Their (paraphrased) proof is:
Let $N = \{x \in H : T(x) = 0\}$ and note that $N$ is closed (since it is the preimage of a closed set and $T$ is continuous). Assume $N \neq H$, so there is a nonzero vector $x_0 \in N^\perp$. Let $$Y_T = \overline{T(x_0)}\|x_0\|^{-2}x_0.$$ Then, if $\alpha x_0 = x \in N$, $T(x) = (y_T, \alpha x_0)$. Since the function $T(\cdot)$ and $(y_T, \cdot)$ are linear and agree on $N$ and $x_0$, they must agree on the space spanned by $N$ and $x_0$.

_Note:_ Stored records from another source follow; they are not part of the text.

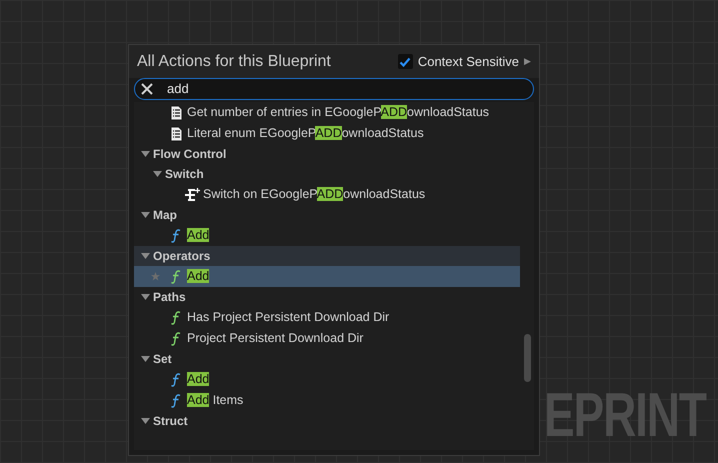 Image resolution: width=718 pixels, height=463 pixels. Describe the element at coordinates (182, 256) in the screenshot. I see `category-label: Operators` at that location.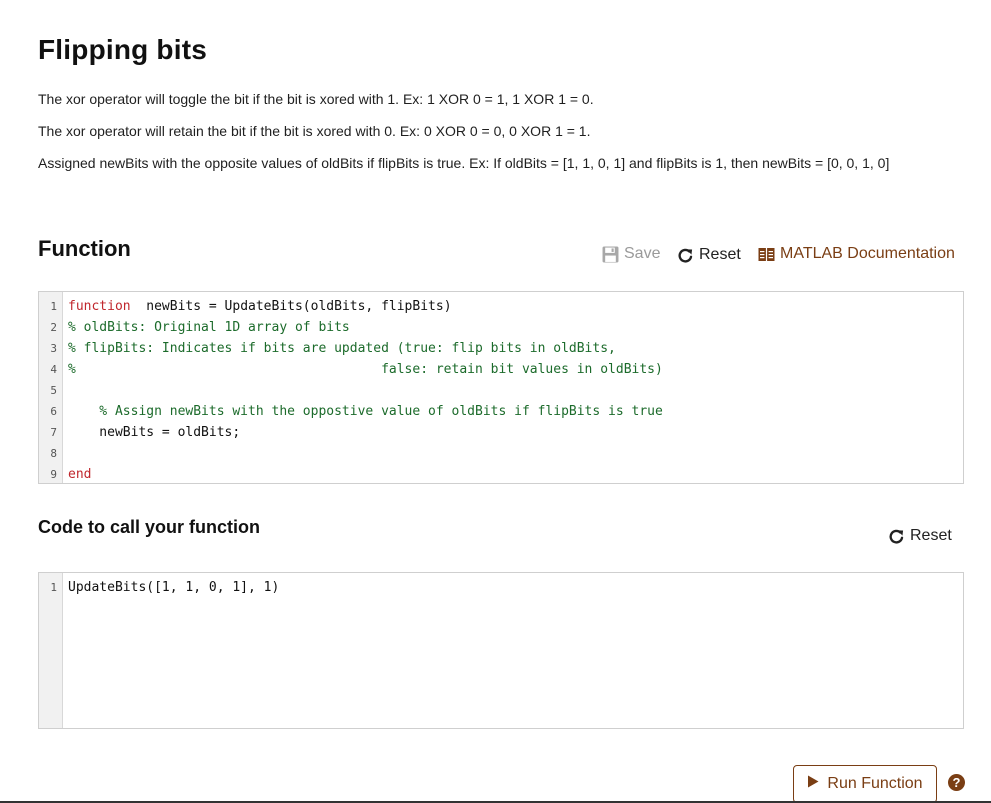  Describe the element at coordinates (48, 328) in the screenshot. I see `line-number: 2` at that location.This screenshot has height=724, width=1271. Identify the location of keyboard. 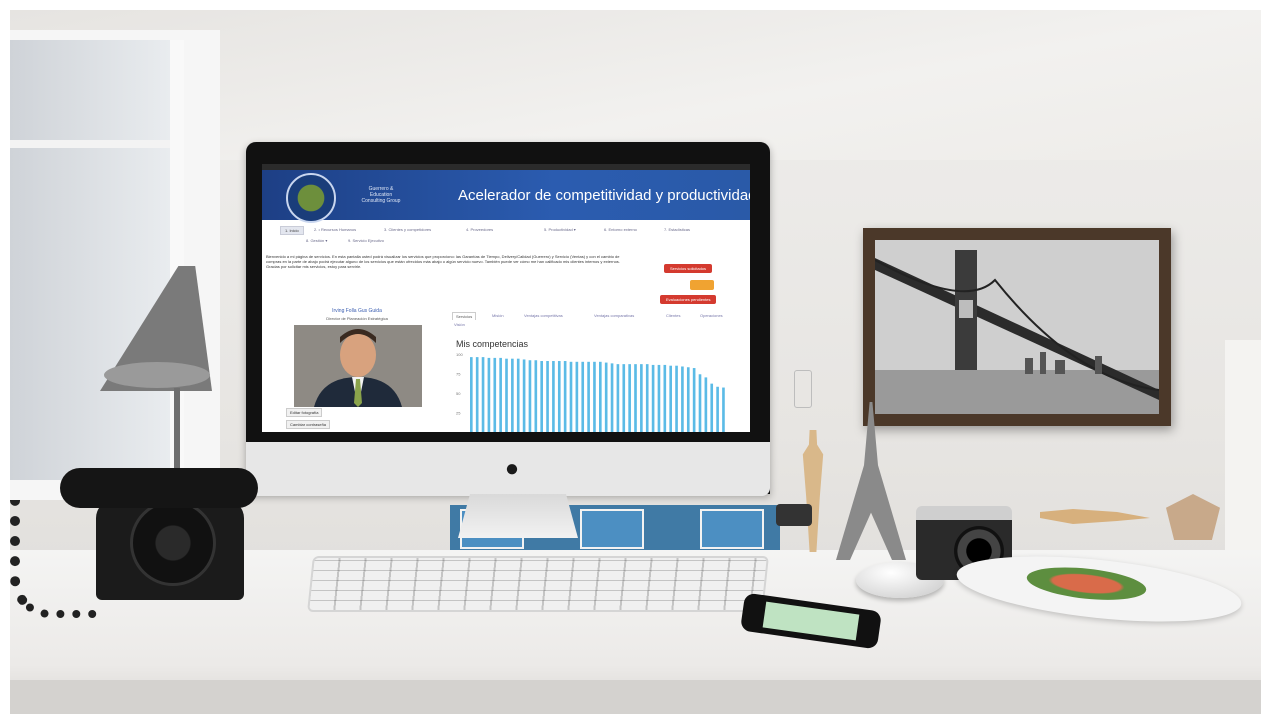
(538, 584).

Now this is the part I do not understand:
But $N$ and $x_0$ span $H$ since every element $y \in H$ can be written $$y = \Big(y - \frac{T(y)}{T(x_0)}x_0\Big) + \frac{T(y)}{T(x_0)}x_0.$$ Thus $T(x) = (y_T, x)$ for all $x \in H$.
They then go on to prove uniqueness and equality of the two norms, but I understand those so I have omitted them.
How does $y$ being written in that form imply that $N$ and $x_0$ span $H$? I assume it somehow implies that $y - \frac{T(y)}{T(x_0)}x_0 \in N$, but I do not see how. Also, since we assumed $x \in N$, and $x = \alpha x_0$, by linearity, isn't $x_0$ also in $N$?
EDIT: $$T(x) = T(\alpha x_0) = \alpha T(x_0) = \overline{(T(x_0)}\|x_0\|^{-2}x_0, \alpha x_0) = (y_T, \alpha x_0)$$
$T(y - \frac{T(y)}{T(x_0)}x_0)=Ty - \frac{T(y)}{T(x_0)}T(x_0)$ by linearity of $T$ (since $\frac{T(y)}{T(x_0)}$ is a scalar).
($x_o \notin N$ since $x_0 \in N^{\perp}$ and $x_0 \neq 0$).